高田の鉄橋から那珂湊の市場、反射炉、湊公園、海岸の神社と地層へ、看板と小道を手がかりに町の時間を歩いた。

高田の鉄橋では、駅名の由来になった中丸川橋梁と旧地名の気配を確かめるところから歩き始めた。そこから那珂湊へ向かうと、魚市場の看板と朝の商いが町の現在を見せてくれた。活気のあとに訪れた反射炉跡では、同じ土地が幕末には大砲を鋳造する場所だったことに驚く。湊公園では建物が失われても黒松が歴史の輪郭を保っていた。さらに海岸台地の酒列磯前神社へ移ると、暗い樹叢の参道が海の見える鳥居へ開け、歩くこと自体が小さな転換になった。最後は平磯の海岸で白亜紀層を眺めた。道端の案内を読む旅のつもりが、港の暮らし、残された文化財、森の信仰、足元の地層まで、異なる時間の看板を順番に読んでいたようだった。

この旅の足跡

  1. 駅名の由来になった中丸川橋梁は、ただの鉄橋ではなく、旧地名の記憶を今の案内に残している。
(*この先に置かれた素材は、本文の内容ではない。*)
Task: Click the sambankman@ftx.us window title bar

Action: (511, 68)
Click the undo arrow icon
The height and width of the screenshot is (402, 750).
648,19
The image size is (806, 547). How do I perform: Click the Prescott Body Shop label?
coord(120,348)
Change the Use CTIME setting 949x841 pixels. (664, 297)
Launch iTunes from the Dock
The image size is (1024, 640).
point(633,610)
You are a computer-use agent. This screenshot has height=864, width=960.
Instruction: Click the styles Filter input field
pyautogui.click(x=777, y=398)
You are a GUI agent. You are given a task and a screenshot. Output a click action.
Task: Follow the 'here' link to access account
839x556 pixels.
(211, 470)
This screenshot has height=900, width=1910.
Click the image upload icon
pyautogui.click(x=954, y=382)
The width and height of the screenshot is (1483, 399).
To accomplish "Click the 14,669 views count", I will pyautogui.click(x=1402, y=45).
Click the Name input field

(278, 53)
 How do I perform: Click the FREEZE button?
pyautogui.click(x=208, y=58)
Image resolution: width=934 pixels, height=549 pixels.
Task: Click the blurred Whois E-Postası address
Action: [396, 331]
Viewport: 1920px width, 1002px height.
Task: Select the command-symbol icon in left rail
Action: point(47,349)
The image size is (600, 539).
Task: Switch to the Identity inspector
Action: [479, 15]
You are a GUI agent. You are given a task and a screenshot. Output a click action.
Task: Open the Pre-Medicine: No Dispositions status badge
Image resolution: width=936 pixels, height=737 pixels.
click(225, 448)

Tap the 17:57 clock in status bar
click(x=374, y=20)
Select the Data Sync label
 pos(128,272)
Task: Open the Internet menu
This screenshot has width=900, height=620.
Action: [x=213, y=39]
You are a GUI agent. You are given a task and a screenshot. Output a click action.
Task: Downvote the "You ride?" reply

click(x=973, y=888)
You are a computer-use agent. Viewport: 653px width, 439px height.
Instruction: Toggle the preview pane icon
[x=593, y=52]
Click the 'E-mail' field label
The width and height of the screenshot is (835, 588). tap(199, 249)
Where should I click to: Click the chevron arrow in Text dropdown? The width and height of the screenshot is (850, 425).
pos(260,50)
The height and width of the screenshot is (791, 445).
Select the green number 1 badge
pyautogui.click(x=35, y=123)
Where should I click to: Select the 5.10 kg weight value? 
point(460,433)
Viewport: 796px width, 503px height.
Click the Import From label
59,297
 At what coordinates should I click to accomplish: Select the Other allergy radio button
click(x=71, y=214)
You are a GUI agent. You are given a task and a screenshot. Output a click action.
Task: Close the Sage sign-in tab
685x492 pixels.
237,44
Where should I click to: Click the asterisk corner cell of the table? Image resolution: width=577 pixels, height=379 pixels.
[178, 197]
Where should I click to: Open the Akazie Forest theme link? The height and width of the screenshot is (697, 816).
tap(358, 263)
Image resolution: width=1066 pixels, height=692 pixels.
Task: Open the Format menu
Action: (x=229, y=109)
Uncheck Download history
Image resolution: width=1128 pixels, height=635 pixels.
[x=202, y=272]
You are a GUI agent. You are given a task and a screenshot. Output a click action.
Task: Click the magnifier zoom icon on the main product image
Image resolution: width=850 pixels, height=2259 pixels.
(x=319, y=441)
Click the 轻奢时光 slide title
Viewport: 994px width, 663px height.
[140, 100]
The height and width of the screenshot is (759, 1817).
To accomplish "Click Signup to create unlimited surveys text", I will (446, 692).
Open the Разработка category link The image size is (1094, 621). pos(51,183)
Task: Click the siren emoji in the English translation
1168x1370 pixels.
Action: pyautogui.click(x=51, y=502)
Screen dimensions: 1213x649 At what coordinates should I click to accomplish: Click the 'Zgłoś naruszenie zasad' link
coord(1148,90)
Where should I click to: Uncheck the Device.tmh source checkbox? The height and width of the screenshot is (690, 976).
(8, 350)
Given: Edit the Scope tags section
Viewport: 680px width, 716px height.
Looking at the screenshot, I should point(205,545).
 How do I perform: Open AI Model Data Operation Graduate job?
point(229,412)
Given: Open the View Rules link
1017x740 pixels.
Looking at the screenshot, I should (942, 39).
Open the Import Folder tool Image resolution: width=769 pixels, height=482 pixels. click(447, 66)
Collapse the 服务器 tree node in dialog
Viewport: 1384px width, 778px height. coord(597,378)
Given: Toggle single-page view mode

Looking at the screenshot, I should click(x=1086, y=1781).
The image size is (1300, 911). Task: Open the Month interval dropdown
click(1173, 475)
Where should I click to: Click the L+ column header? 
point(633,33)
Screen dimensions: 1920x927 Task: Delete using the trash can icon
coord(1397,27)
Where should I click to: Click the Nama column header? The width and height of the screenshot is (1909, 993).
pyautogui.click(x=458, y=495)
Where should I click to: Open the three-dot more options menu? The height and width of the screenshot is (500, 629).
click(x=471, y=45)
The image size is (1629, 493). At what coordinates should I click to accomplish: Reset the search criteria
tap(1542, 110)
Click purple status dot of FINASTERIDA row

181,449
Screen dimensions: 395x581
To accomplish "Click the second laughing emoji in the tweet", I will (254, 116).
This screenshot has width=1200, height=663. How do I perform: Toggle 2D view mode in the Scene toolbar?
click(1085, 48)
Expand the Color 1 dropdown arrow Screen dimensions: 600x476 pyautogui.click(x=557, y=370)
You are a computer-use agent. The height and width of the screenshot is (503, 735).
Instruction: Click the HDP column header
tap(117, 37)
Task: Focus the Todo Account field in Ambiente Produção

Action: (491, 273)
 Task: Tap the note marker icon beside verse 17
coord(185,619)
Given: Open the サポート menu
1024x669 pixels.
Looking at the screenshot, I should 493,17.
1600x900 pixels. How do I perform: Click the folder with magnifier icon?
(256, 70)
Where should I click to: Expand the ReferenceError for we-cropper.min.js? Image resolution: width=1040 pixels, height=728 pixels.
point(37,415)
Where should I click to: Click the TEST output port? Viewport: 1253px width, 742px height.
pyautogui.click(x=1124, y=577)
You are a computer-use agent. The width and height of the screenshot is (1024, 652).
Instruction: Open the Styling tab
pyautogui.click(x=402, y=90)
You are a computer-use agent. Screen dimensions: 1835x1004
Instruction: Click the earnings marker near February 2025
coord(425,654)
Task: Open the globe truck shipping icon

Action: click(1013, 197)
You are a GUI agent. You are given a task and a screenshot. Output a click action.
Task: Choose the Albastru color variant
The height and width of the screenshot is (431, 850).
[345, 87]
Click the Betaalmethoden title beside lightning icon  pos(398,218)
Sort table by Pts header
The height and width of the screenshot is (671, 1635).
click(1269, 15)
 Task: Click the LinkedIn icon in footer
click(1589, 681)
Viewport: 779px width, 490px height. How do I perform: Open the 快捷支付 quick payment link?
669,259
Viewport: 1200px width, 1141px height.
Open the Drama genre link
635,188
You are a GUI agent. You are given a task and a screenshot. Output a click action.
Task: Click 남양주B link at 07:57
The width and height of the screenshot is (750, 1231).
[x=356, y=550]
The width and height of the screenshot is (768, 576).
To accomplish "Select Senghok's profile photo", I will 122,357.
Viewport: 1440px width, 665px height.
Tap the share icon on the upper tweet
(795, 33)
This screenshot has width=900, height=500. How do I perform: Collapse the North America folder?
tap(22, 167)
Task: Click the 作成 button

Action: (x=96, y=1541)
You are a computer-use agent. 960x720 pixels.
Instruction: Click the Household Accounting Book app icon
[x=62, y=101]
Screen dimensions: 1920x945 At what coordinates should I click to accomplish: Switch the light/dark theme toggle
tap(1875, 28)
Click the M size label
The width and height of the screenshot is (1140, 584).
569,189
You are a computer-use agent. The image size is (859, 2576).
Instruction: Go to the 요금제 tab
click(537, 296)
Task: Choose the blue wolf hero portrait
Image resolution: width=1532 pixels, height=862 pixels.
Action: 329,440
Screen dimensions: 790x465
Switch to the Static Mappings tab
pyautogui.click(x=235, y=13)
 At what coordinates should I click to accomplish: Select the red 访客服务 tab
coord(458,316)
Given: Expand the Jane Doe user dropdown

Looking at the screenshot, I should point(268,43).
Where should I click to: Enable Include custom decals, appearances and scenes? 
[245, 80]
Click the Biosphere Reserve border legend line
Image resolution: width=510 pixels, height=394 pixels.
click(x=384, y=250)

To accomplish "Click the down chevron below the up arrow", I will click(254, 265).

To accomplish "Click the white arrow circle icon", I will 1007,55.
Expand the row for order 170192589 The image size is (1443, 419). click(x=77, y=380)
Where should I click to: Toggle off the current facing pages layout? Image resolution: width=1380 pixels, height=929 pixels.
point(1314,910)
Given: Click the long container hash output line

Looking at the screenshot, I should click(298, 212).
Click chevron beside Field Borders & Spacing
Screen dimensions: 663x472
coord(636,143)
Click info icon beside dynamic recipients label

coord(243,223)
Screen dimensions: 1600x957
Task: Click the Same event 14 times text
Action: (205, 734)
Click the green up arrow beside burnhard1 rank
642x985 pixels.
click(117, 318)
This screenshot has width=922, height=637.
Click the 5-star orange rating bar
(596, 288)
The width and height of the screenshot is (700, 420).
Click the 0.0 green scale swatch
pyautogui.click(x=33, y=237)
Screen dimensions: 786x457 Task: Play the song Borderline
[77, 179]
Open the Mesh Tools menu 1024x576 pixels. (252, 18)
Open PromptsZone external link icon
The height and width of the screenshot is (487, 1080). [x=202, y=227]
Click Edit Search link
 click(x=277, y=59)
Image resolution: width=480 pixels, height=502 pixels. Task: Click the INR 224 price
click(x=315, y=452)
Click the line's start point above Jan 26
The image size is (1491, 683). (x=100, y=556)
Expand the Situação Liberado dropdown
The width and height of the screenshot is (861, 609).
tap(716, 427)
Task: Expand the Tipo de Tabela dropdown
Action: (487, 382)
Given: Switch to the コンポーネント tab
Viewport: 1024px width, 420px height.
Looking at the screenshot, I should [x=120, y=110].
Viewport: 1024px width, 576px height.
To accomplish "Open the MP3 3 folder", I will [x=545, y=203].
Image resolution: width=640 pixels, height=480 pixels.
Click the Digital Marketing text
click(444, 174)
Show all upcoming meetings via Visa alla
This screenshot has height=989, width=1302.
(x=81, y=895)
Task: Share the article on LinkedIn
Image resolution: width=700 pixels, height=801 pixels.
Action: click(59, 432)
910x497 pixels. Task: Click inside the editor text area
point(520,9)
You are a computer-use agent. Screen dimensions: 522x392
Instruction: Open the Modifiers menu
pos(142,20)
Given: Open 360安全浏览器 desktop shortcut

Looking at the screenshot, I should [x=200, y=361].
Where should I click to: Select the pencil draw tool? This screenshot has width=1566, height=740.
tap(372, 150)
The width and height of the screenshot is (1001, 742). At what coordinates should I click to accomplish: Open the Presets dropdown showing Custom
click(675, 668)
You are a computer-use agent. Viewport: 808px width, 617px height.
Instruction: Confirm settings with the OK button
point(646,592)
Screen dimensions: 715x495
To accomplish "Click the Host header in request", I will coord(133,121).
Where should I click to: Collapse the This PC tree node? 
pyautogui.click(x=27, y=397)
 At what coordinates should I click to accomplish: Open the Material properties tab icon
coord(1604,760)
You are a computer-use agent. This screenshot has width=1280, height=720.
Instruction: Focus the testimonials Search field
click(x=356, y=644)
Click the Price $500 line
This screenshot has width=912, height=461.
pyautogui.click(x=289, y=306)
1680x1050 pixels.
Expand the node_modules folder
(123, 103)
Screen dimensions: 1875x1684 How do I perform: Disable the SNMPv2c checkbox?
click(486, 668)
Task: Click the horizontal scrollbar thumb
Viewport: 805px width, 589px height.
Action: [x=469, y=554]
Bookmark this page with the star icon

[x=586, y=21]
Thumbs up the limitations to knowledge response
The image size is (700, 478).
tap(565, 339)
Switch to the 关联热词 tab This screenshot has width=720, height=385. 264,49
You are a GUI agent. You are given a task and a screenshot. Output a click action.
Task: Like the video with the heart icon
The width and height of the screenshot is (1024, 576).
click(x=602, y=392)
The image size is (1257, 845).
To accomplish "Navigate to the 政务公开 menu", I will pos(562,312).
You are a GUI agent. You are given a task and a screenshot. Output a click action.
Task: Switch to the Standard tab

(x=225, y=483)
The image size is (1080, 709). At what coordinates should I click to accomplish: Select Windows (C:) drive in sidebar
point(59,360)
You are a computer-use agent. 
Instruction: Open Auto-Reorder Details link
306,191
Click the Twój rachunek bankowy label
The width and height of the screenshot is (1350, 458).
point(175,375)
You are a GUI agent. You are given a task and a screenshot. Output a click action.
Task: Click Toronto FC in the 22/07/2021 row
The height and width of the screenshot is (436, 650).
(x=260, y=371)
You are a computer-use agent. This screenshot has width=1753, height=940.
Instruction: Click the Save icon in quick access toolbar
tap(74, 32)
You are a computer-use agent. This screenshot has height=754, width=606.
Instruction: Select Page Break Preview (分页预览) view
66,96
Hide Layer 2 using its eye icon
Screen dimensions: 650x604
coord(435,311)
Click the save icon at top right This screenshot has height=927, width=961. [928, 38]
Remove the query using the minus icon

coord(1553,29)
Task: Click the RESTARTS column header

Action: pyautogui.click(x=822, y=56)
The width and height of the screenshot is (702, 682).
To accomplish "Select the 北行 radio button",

橋の下を流れる水と看板の文字を見比べると、出発点が少し立体的になった。
  2. 那珂湊おさかな市場では、目の前の太平洋で揚がった魚が店頭に並ぶ。朝から営業する飲食店もあるらしく、看板の勢いに町の一日の早さまで想像してしまった。
  3. あづまが丘公園の反射炉跡には、幕末に大砲を鋳造した炉の復元模型がある。観光の小さな案内板を読んでいると、静かな公園が急に工場の熱を帯びて見えた。
  4. 湊公園の夤賓閣跡では、建物は失われても樹齢300年を超える黒松が残る。碑と松の立ち姿を眺めると、なくなった建物より続いている景色のほうが雄弁に感じられた。
  5. 酒列磯前神社の参道は、300年を超える木々の樹叢に包まれ、最後には海の見える鳥居へ抜ける。暗い緑から水平線へ出る展開に、道そのものが物語のようだと感じた。
  6. 平磯の海岸線には、中生代白亜紀層が露出する場所があり、歩道から地層と海を一緒に眺められる。足元の岩が看板より古い説明をしているようで、歩く速度が自然に落ちた。